◆ What the task asks:
Print the records below exactly, with no pictures.

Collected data

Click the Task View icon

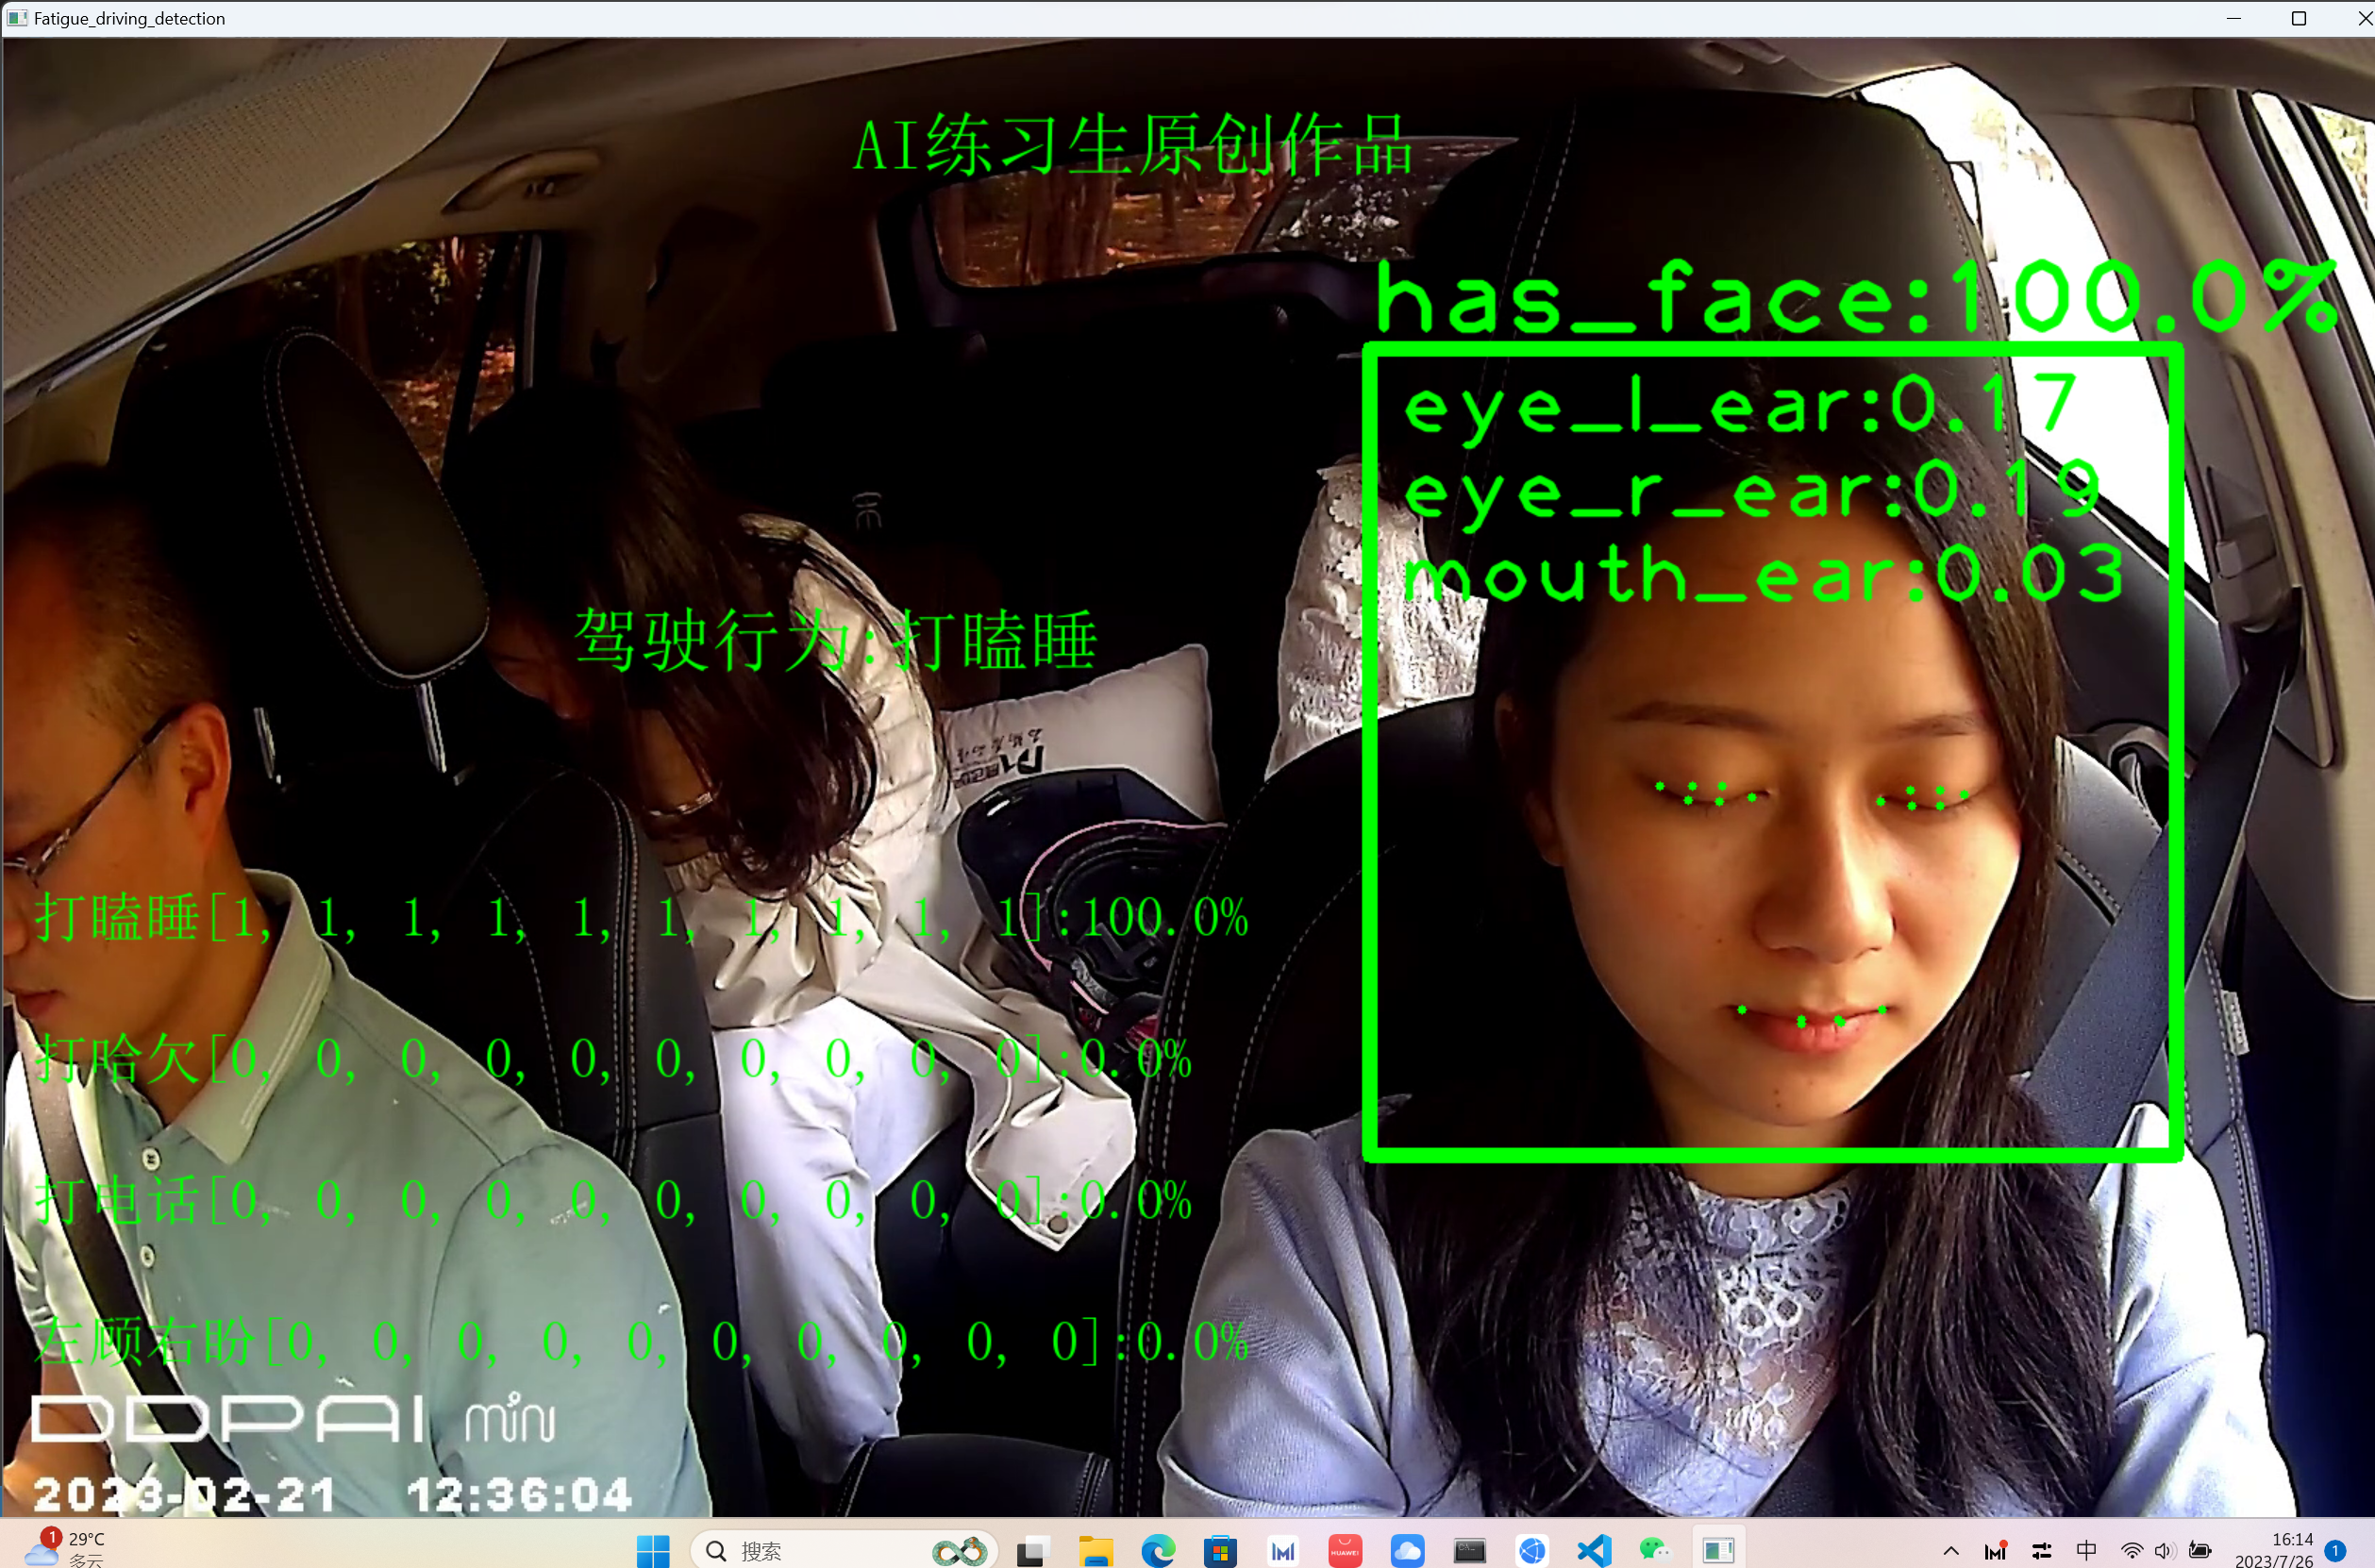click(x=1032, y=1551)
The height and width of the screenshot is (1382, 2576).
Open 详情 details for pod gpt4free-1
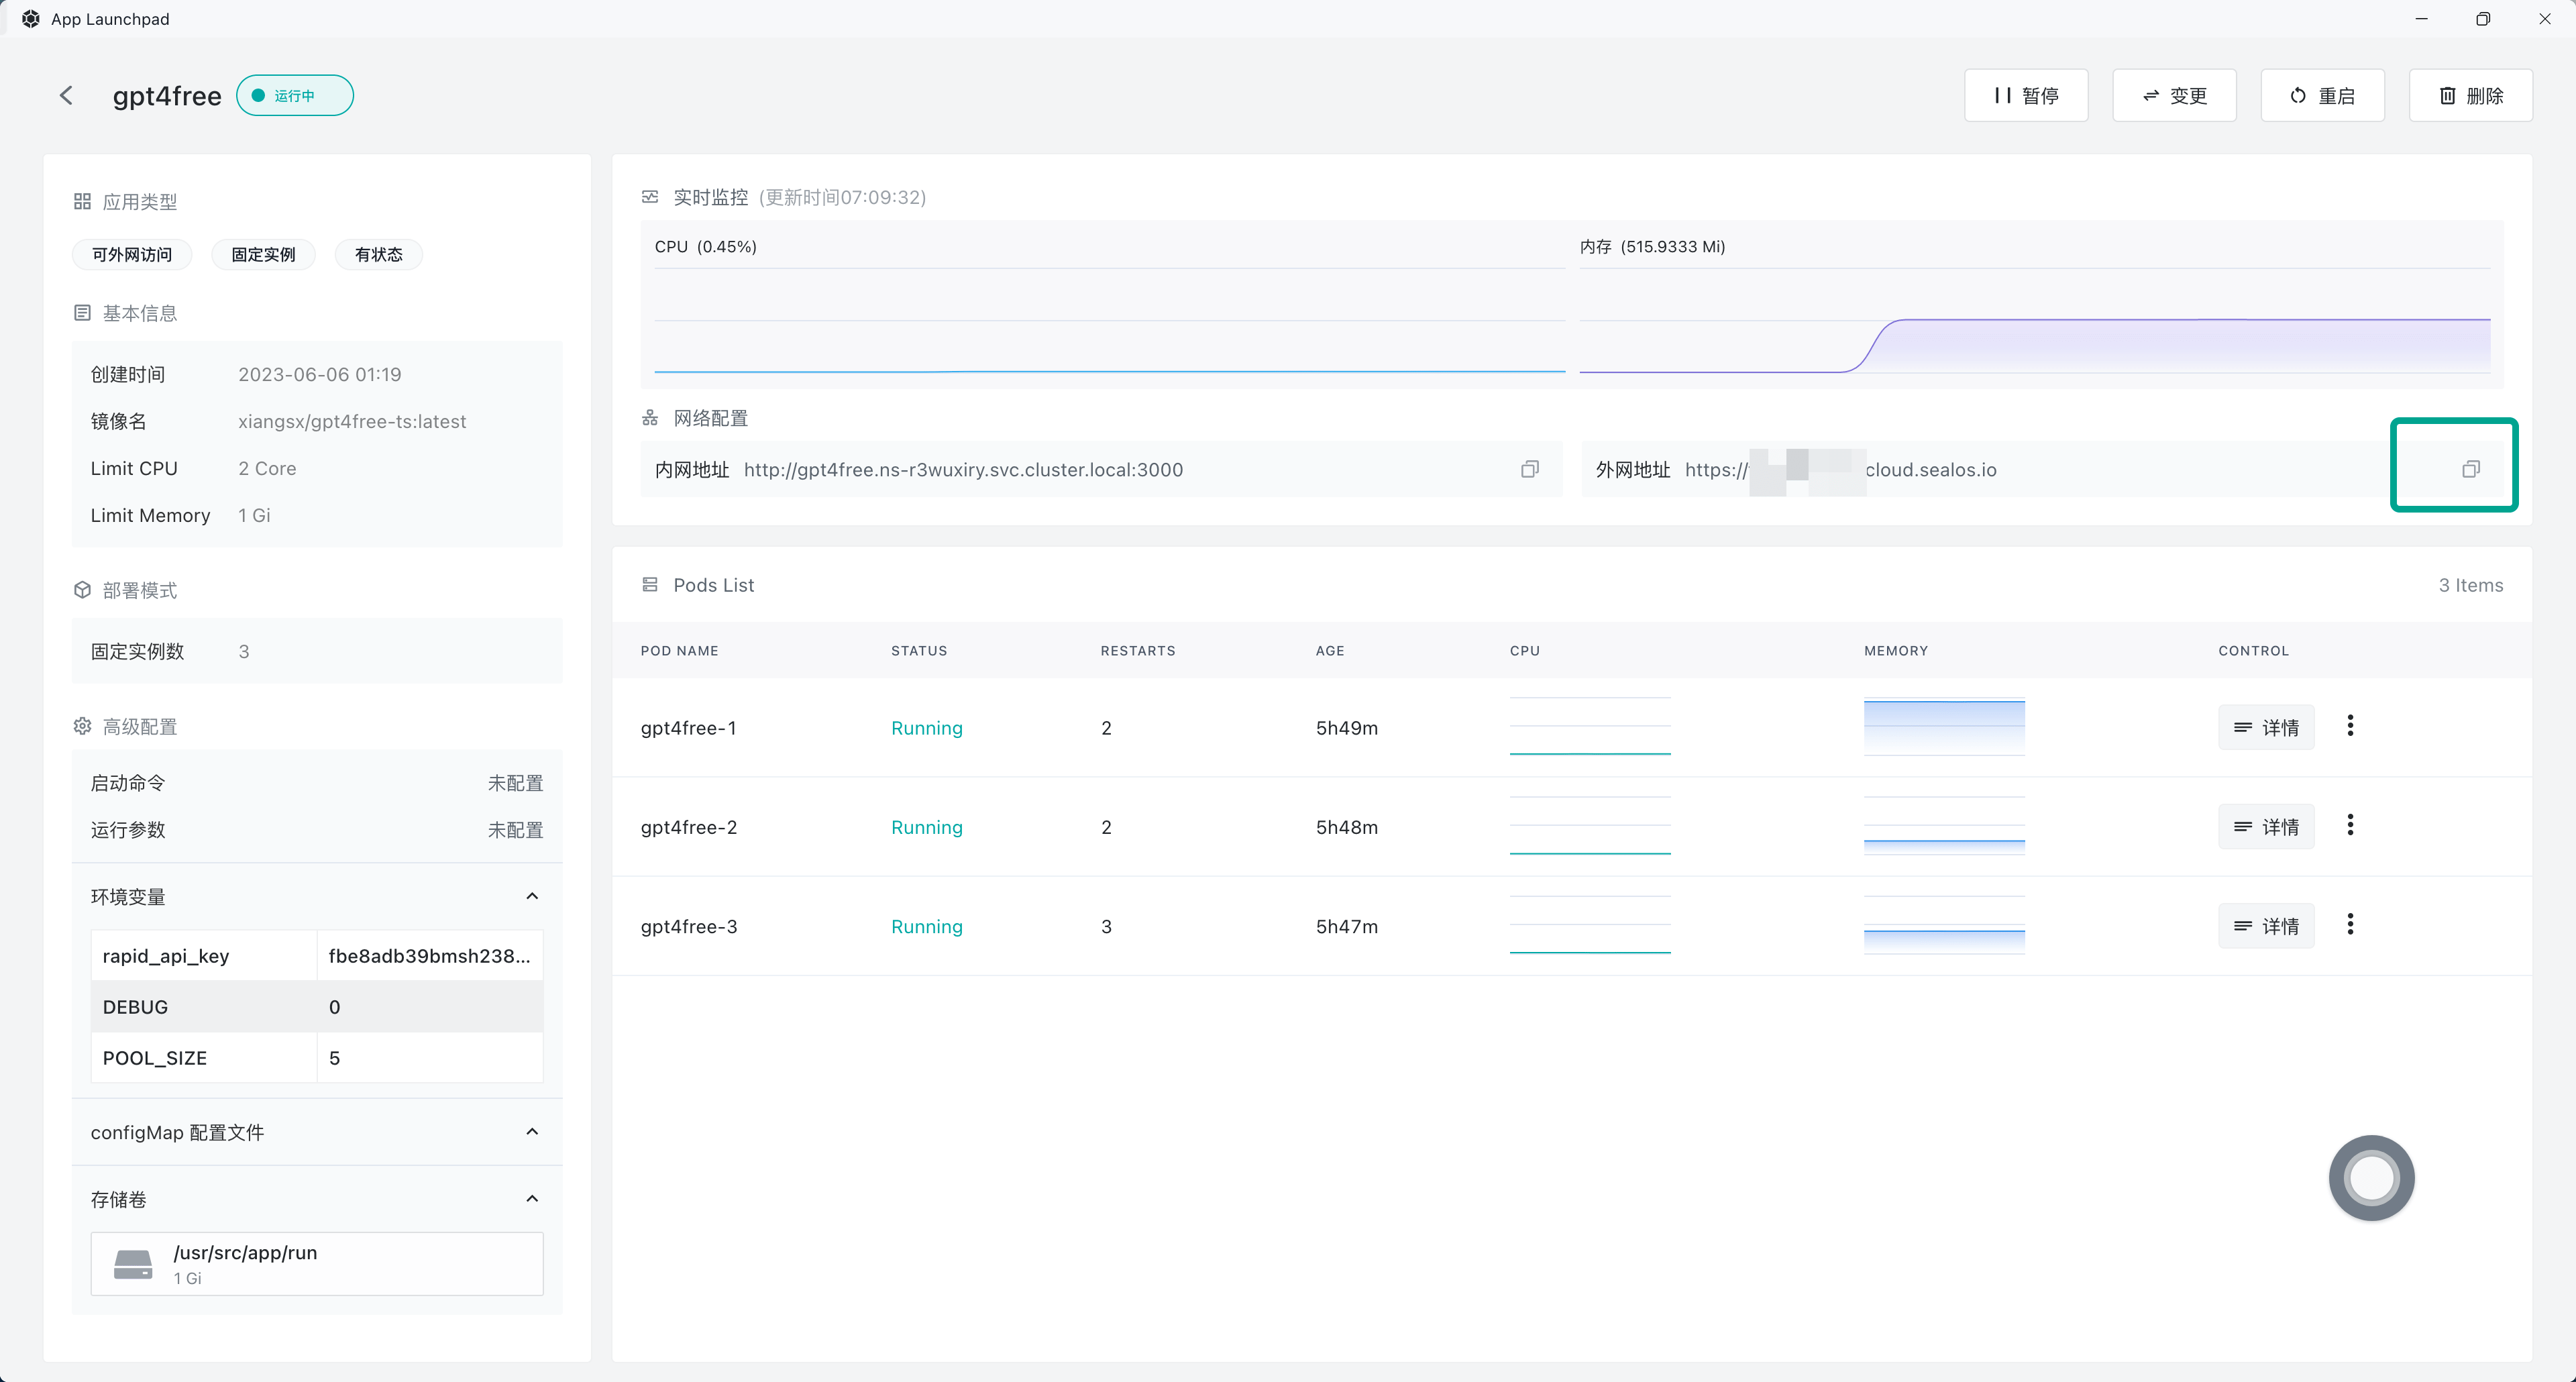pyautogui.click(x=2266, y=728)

◆ Expected output:
Click the Task View icon

click(x=1032, y=1551)
The height and width of the screenshot is (1382, 2576).
Open 详情 details for pod gpt4free-1
pyautogui.click(x=2266, y=728)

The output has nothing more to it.